The basic answer for the delay is that we need to build all the binaries first, then update the website (and we don’t especially care about a small delay). I would probably use the official website as a source of truth. If a user doesn’t get the newest version for 24 hours, that’s not a big deal in my opinion.
People need to chill out. There are actual humans doing a lot of work to get these releases out and update everything and it takes them time to do things. If there’s some change to the order of publishing things that would make your life easier by not breaking tools, that’s all well and good and we can try to do things in that order, but it’s just unreasonable to expect this stuff to happen instantaneously.
As Oscar alluded to, there are a number of steps in the process. The process starts with the tag and ends with the announcement, but there’s plenty of stuff that happens in between (including that the people who work on these things also have day jobs ). This one actually came together quicker than usual.
The process is:
VERSION gets updated on the release branch via PR
A tag is made based on the release branch once that’s merged
The buildbot infrastructure generates and GPG signs tarballs
Download those and create a GitHub release based on the tag with the tarballs as release artifacts
Submit the tag SHA to the buildbots to build binaries for most platforms
Someone has to manually turn on the musl buildbot, job gets submitted there
For Julia 1.7+, someone has to manually build the macOS M1 binary
The macOS binaries are submitted to Apple for notarization
All of the binaries get put into the right places with the right names and permissions in AWS S3
The binaries are downloaded locally to compute the checksums, then the checksums are uploaded to S3
A GitHub Actions CI run is submitted to regenerate the JSON file of versions
The website is updated via PR
An announcement is made on Discourse
Depending on the current size of the buildbot queue, step 5 in particular can take a pretty long time. Aside from human bandwidth, that’s often the largest limiting factor. None of the others is exactly instantaneous either though.
Regarding the JSON file, as far as I know, the claim that it’s updated every 24 hours is outdated; I believe it is now only updated manually. (Is that right, @SaschaMann?) If I recall, we did that because there were cases where an automated run happened before a particular component was ready, e.g. between when the raw macOS dmg made it into S3 and when a notarized version of it was uploaded, which would then record the wrong checksum in the JSON file.
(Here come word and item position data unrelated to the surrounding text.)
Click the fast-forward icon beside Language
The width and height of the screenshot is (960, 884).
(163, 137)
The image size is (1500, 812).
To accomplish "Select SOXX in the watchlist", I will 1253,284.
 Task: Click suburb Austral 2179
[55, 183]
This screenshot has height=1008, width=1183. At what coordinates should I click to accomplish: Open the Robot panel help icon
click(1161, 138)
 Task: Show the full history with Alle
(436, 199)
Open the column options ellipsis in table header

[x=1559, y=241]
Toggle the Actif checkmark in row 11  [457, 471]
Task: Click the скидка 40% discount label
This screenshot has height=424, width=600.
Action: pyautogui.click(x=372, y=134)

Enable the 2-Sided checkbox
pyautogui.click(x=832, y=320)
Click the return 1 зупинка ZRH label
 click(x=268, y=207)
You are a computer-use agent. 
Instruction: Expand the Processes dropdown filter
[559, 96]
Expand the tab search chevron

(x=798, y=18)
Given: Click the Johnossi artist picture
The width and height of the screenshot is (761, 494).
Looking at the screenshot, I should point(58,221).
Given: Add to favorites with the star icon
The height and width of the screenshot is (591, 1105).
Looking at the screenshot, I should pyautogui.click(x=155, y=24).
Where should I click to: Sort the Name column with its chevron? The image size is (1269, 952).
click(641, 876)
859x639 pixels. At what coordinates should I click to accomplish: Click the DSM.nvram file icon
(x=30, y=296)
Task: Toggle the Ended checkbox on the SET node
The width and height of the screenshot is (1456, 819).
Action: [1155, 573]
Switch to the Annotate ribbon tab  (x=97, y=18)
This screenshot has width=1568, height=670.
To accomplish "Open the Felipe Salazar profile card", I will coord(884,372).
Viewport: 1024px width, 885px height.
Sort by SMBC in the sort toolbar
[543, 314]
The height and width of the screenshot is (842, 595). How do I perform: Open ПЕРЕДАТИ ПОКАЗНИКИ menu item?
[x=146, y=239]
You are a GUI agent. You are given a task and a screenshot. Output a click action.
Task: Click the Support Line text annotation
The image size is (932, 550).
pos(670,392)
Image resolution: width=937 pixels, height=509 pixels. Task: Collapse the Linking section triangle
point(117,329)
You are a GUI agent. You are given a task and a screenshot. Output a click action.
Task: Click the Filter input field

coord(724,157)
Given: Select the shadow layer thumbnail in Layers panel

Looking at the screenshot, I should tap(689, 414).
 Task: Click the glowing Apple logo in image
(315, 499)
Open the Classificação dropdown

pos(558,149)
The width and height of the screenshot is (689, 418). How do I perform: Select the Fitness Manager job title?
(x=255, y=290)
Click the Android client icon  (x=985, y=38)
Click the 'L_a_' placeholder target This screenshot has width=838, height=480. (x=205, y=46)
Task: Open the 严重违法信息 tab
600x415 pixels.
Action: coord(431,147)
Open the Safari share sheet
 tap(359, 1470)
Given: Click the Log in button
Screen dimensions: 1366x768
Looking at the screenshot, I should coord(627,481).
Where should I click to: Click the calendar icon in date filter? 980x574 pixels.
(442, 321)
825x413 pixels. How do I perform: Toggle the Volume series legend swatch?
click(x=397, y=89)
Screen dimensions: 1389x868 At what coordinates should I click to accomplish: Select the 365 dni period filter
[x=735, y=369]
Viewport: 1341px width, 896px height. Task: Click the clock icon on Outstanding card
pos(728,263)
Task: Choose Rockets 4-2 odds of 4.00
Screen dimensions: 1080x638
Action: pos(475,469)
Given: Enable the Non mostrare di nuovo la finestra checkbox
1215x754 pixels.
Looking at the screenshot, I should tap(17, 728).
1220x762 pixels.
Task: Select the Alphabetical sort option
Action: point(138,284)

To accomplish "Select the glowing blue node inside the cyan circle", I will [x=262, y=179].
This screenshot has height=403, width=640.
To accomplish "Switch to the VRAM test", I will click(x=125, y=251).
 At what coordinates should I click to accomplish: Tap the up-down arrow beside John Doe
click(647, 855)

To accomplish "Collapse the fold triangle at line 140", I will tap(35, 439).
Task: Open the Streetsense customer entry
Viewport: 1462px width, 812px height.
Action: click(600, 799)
Something like that, anyway.
When I do the release announcements on Discourse, if the CI run that regenerates that JSON file hasn’t completed by the time the post is ready, I link to the in-progress CI log. That’s the one you may occasionally see linked to “soon” when I say “and (soon) GitHub Actions” when talking about the availability of the released version on CI providers.
Perhaps not the answer you’re hoping for, but from my perspective as one who does a non-insignificant number of the aforementioned steps of the process, a release is really only ready for general use once it’s announced on Discourse. That’s the only way to guarantee that the process as laid out has been completed, that binaries are ready for use, and that users who want to grab the new version and go will have an experience that we feel good about.
It seems like for automation purposes the JSON should be definitive and people writing tooling should just ignore what happens before that. If the steps were done in the listed order then the JSON file should have been updated before the announcement was made. However, the last-modified header for the versions.json file is more recent than the discourse post by about half an hour:
The announcement post was made at 02:31 UTC (not 14:31)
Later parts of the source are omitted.